Reproduce the records between the line holding "Click the print" and the line holding "Action: [52, 20]", inclusive, swapping "computer-use agent" for "desktop agent" and keeping everything else the same. Return only those lines.
[begin RECORDED INFORMATION]
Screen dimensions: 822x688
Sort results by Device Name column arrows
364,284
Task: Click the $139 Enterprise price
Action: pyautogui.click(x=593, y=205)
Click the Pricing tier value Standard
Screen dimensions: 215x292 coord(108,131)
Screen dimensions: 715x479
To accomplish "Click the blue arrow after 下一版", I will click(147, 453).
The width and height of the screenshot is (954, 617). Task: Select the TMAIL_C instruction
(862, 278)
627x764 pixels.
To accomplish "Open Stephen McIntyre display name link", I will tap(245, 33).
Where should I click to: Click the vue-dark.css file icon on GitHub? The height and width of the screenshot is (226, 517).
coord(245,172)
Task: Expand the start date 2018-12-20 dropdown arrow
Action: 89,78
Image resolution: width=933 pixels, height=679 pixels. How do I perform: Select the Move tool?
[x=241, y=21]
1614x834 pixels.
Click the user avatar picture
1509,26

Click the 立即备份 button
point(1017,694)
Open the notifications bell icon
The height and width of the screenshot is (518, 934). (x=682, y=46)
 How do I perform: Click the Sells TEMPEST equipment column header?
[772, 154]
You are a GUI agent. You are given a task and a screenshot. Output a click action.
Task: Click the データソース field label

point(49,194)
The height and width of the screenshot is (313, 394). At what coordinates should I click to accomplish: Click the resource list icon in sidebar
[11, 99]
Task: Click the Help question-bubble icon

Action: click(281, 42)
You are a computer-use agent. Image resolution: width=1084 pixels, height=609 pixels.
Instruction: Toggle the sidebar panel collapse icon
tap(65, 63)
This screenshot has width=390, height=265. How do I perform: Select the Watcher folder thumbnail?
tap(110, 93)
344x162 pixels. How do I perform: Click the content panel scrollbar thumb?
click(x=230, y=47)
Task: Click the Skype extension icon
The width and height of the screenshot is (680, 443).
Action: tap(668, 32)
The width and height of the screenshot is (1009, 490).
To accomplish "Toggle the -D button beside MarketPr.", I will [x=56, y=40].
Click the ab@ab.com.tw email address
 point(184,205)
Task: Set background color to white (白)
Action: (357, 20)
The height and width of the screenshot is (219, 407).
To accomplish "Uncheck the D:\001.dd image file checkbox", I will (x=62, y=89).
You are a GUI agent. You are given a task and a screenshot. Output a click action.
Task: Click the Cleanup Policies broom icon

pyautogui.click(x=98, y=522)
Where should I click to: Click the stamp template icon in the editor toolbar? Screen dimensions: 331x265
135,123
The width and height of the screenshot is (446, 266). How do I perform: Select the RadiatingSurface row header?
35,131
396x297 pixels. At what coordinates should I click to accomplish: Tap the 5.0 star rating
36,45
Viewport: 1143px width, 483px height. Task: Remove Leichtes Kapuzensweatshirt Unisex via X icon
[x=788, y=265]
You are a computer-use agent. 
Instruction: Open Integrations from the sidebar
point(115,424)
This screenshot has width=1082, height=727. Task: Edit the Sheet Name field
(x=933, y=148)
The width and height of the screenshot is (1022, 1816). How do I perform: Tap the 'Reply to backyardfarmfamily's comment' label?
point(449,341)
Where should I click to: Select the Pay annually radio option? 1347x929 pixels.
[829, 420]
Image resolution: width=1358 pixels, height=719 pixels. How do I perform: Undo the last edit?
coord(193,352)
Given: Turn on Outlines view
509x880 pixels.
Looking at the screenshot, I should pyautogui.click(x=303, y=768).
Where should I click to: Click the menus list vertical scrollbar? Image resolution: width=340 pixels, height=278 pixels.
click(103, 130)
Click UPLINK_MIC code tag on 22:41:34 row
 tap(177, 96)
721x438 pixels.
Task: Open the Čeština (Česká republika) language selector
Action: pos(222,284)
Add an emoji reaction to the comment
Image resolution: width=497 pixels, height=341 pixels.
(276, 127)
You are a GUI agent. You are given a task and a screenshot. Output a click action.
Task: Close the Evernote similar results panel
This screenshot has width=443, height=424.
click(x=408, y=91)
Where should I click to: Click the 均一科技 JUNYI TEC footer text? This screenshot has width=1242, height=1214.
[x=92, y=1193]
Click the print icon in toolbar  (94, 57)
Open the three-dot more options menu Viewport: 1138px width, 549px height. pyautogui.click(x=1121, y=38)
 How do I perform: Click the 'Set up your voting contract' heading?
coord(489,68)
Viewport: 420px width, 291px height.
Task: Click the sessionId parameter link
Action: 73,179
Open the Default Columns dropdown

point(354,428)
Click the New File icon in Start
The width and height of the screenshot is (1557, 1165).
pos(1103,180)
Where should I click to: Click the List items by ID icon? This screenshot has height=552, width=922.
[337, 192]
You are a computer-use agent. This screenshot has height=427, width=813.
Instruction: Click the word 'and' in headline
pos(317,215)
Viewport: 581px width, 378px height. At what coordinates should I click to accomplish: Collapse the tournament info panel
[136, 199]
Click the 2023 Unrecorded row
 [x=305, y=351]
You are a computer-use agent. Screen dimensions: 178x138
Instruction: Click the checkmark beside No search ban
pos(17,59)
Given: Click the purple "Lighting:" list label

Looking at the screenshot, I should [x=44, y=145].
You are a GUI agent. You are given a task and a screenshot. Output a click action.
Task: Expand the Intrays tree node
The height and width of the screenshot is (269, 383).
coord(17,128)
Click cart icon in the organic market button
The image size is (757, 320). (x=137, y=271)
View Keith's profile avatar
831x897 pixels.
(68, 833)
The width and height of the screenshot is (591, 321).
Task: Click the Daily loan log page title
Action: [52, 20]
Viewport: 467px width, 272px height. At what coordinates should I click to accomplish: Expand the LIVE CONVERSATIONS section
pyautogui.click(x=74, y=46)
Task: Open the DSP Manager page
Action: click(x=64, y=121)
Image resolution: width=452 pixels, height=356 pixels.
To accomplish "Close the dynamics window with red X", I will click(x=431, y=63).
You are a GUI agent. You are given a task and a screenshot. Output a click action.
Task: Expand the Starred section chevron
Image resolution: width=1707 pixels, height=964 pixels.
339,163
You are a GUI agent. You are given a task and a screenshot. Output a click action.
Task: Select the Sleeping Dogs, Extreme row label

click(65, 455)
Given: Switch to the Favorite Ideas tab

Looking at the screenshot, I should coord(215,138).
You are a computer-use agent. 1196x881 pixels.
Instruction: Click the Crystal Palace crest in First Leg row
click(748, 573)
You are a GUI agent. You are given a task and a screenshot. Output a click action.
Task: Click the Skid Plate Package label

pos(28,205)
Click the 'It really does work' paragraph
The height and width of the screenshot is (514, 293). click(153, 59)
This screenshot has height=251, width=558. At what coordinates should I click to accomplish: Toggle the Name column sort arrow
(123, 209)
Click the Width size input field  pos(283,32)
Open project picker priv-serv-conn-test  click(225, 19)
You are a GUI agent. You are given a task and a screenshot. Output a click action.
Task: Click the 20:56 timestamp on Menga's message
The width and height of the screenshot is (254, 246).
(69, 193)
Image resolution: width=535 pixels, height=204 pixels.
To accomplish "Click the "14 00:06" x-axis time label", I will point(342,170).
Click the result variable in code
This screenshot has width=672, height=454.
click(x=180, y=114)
[end RECORDED INFORMATION]
▶ **TASK RESPONSE**:
Click the print icon in toolbar  (94, 57)
Open the three-dot more options menu Viewport: 1138px width, 549px height. pyautogui.click(x=1121, y=38)
 How do I perform: Click the 'Set up your voting contract' heading?
coord(489,68)
Viewport: 420px width, 291px height.
Task: Click the sessionId parameter link
Action: 73,179
Open the Default Columns dropdown

point(354,428)
Click the New File icon in Start
The width and height of the screenshot is (1557, 1165).
pos(1103,180)
Where should I click to: Click the List items by ID icon? This screenshot has height=552, width=922.
[337, 192]
You are a desktop agent. This screenshot has height=427, width=813.
Instruction: Click the word 'and' in headline
pos(317,215)
Viewport: 581px width, 378px height. At what coordinates should I click to accomplish: Collapse the tournament info panel
[136, 199]
Click the 2023 Unrecorded row
 [x=305, y=351]
You are a desktop agent. Screen dimensions: 178x138
Instruction: Click the checkmark beside No search ban
pos(17,59)
Given: Click the purple "Lighting:" list label

Looking at the screenshot, I should [x=44, y=145].
You are a GUI agent. You are given a task and a screenshot. Output a click action.
Task: Expand the Intrays tree node
The height and width of the screenshot is (269, 383).
coord(17,128)
Click cart icon in the organic market button
The image size is (757, 320). (x=137, y=271)
View Keith's profile avatar
831x897 pixels.
(68, 833)
The width and height of the screenshot is (591, 321).
Task: Click the Daily loan log page title
Action: [52, 20]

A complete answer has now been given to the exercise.